Source excerpt start

On Thu, 2006-11-16 at 13:50 -0500, Tom Lane wrote:

=?iso-8859-2?Q?Marcin_Ma=F1k?= <marcin.mank@gmail.com> writes:

I have an unconfirmed feeling that autovac does not like system-wide
statement_timeout.

If you have it set to less than the time needed to do a vacuum, then
yes, autovac will fail. You expected differently? Do you think it's
a good idea for autovac to ignore statement_timeout? (Maybe it is,
but I suspect we'd get complaints about that too.)

Autovac *must* ignore statement_timeout if it is doing a wraparound
avoidance scan, surely?

--
Simon Riggs
EnterpriseDB http://www.enterprisedb.com

#7Tom Lane
tgl@sss.pgh.pa.us
In reply to: Simon Riggs (#6)
Re: statement_timeout

"Simon Riggs" <simon@2ndquadrant.com> writes:

On Thu, 2006-11-16 at 13:50 -0500, Tom Lane wrote:

=?iso-8859-2?Q?Marcin_Ma=F1k?= <marcin.mank@gmail.com> writes:

I have an unconfirmed feeling that autovac does not like system-wide
statement_timeout.

If you have it set to less than the time needed to do a vacuum, then
yes, autovac will fail. You expected differently? Do you think it's
a good idea for autovac to ignore statement_timeout? (Maybe it is,
but I suspect we'd get complaints about that too.)

Source excerpt end

• **Written task 1**:
Using the statement_timeout thread, answer each question:
(a) According to Tom Lane, what happens to autovac when statement_timeout is set lower than the time a vacuum needs?
(b) For what kind of scan does Simon Riggs say autovac must ignore statement_timeout?
(c) What date and time are given for the Tom Lane message that is quoted?
• **Written task 2**: Resume the statement_timeout thread from its last line.
The records that come next are separate material and have no connection to the statement_timeout thread.

Data listing start

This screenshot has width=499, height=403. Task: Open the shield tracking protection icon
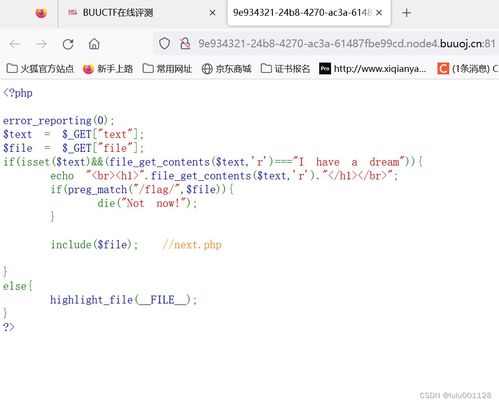click(x=164, y=44)
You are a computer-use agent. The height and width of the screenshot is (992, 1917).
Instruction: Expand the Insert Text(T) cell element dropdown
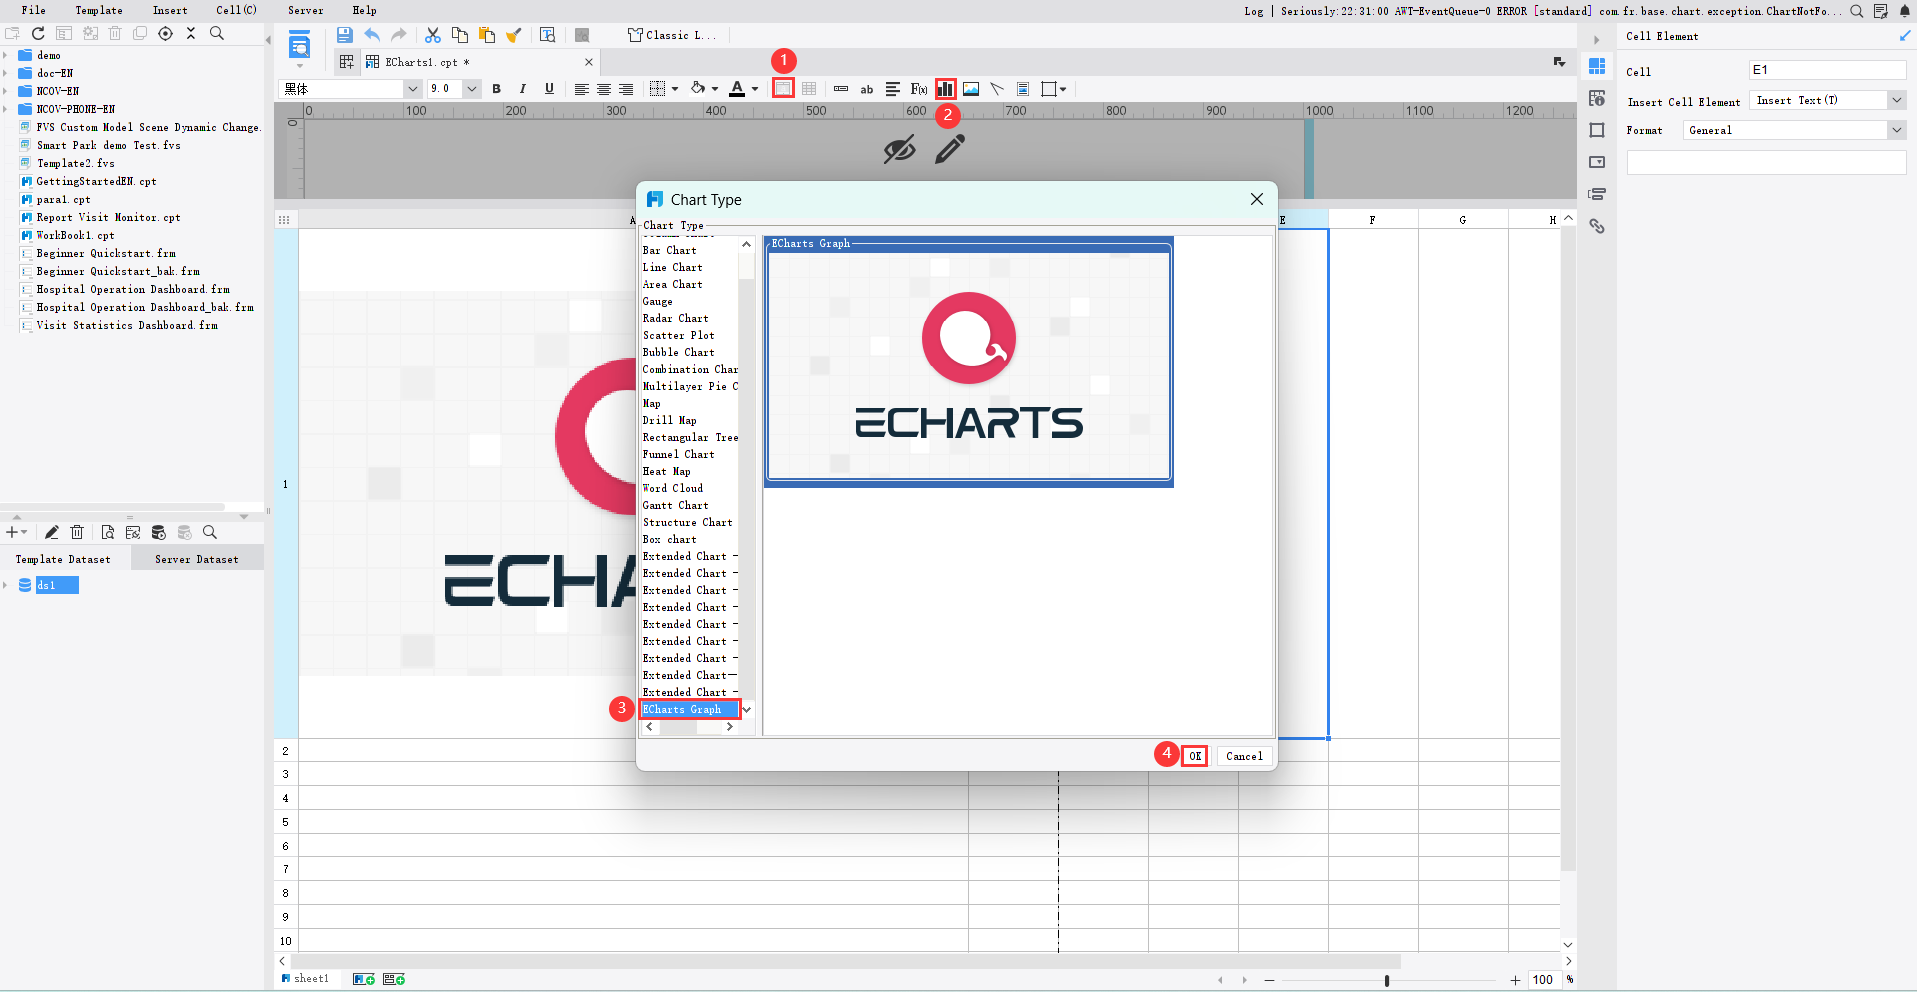coord(1897,100)
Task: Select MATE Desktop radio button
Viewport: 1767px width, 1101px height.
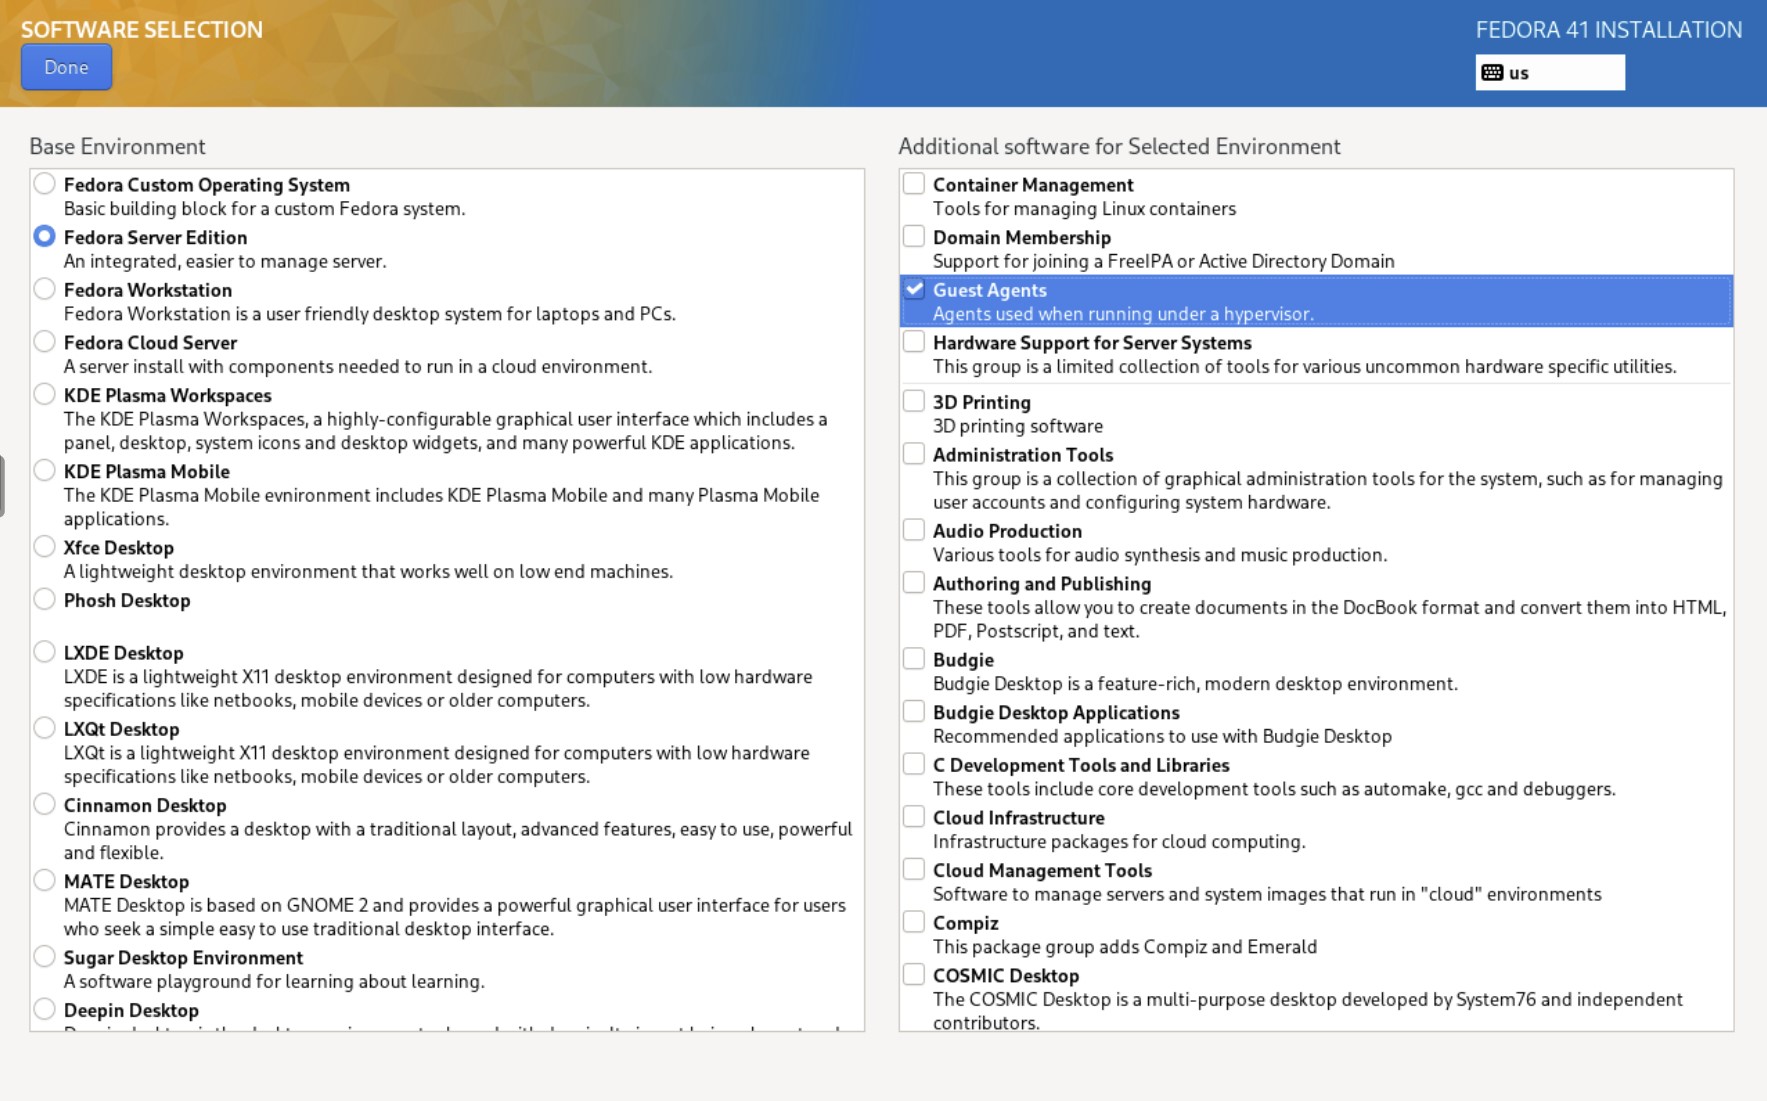Action: (x=44, y=881)
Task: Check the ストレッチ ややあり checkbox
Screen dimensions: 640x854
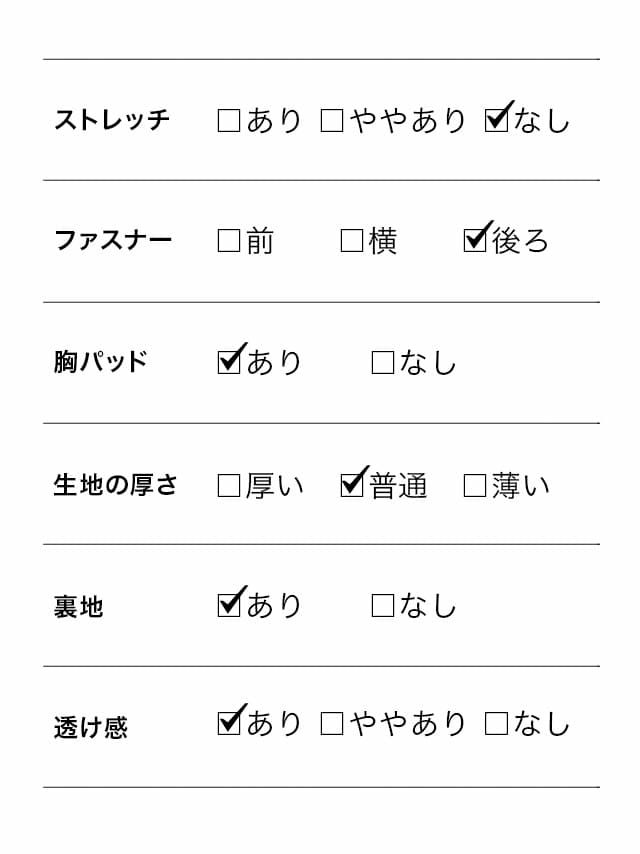Action: (x=332, y=122)
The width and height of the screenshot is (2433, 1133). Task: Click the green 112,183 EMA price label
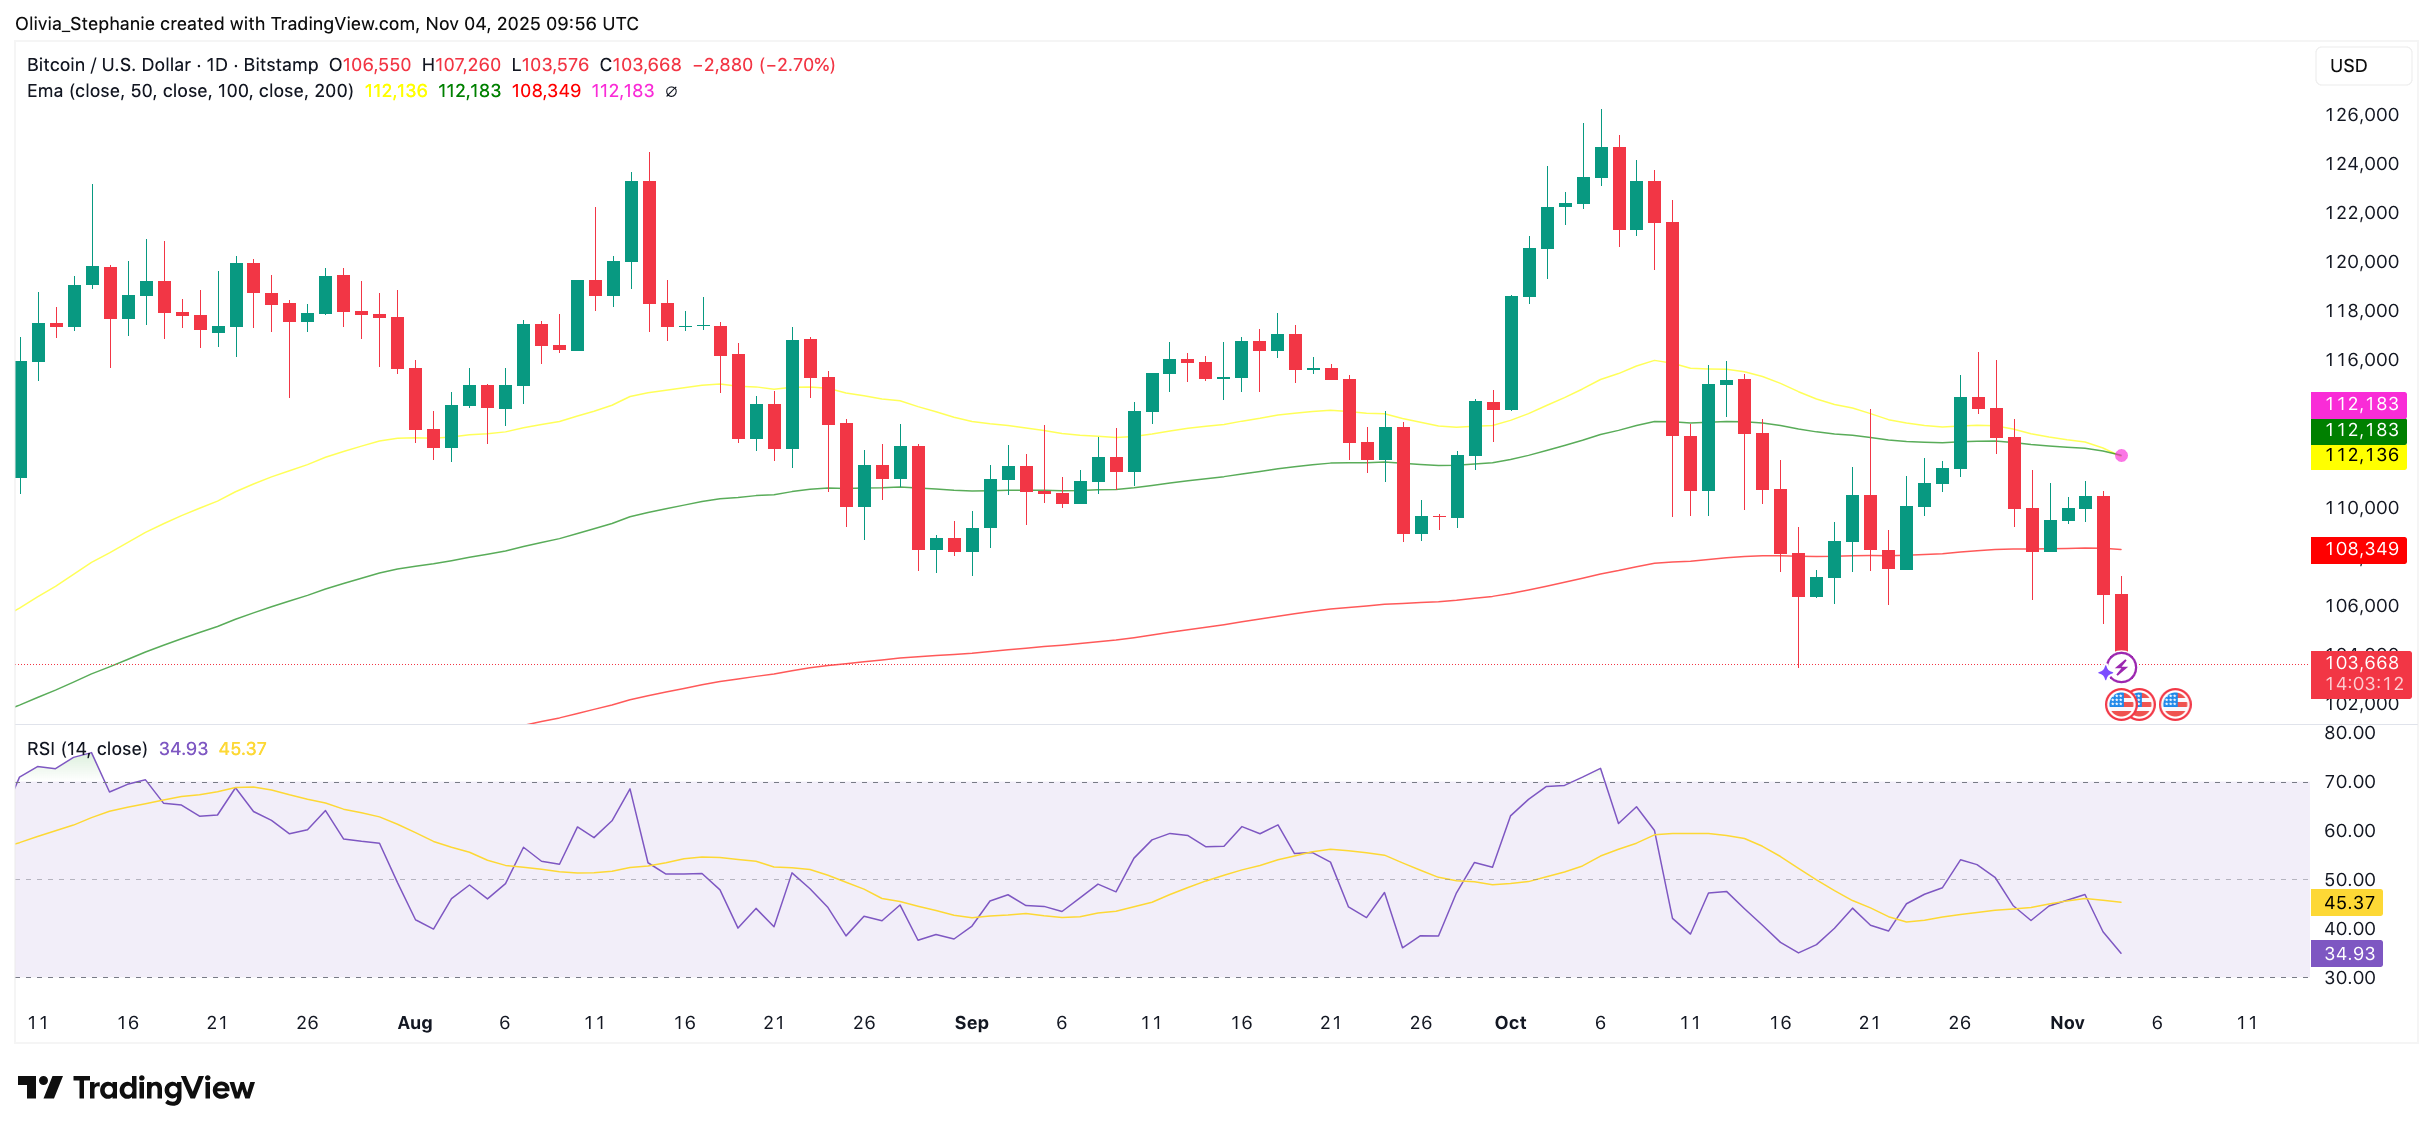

Data listing end

• **Written reply 1**:
(a) Autovac will fail.
(b) A wraparound avoidance scan.
(c) Thu, 2006-11-16 at 13:50 -0500.

• **Written reply 2**:
Autovac *must* ignore statement_timeout if it is doing a wraparound
avoidance scan, surely?

Hmm. Good point. Shall we just make it ignore statement_timeout all
the time, then? We already have it overriding zero_damaged_pages ...

regards, tom lane

#8Josh Berkus
josh@agliodbs.com
In reply to: Tom Lane (#7)
Re: [HACKERS] statement_timeout

Tom,

Hmm. Good point. Shall we just make it ignore statement_timeout all
the time, then? We already have it overriding zero_damaged_pages ...

+1

--
Josh Berkus
PostgreSQL @ Sun
San Francisco

#9Simon Riggs
simon@2ndquadrant.com
In reply to: Tom Lane (#7)
Re: statement_timeout

On Tue, 2006-11-21 at 12:14 -0500, Tom Lane wrote:

"Simon Riggs" <simon@2ndquadrant.com> writes:

On Thu, 2006-11-16 at 13:50 -0500, Tom Lane wrote:

=?iso-8859-2?Q?Marcin_Ma=F1k?= <marcin.mank@gmail.com> writes:

I have an unconfirmed feeling that autovac does not like system-wide
statement_timeout.

If you have it set to less than the time needed to do a vacuum, then
yes, autovac will fail. You expected differently? Do you think it's
a good idea for autovac to ignore statement_timeout? (Maybe it is,
but I suspect we'd get complaints about that too.)

Autovac *must* ignore statement_timeout if it is doing a wraparound
avoidance scan, surely?

Hmm. Good point. Shall we just make it ignore statement_timeout all
the time, then? We already have it overriding zero_damaged_pages ...

Hmmm.... ponders a difficult choice:

Having an autovacuum cancelled doesn't seem to have huge utility, but
then neither does allowing a stupidly long autovacuum either.

On balance if it is running, it is running for a reason, so to interrupt
that reason is not useful behaviour. If anybody wants their autovacuums
to run in less time they can give it more memory.

So yes, autovacuum should ignore statement_timeout all of the time.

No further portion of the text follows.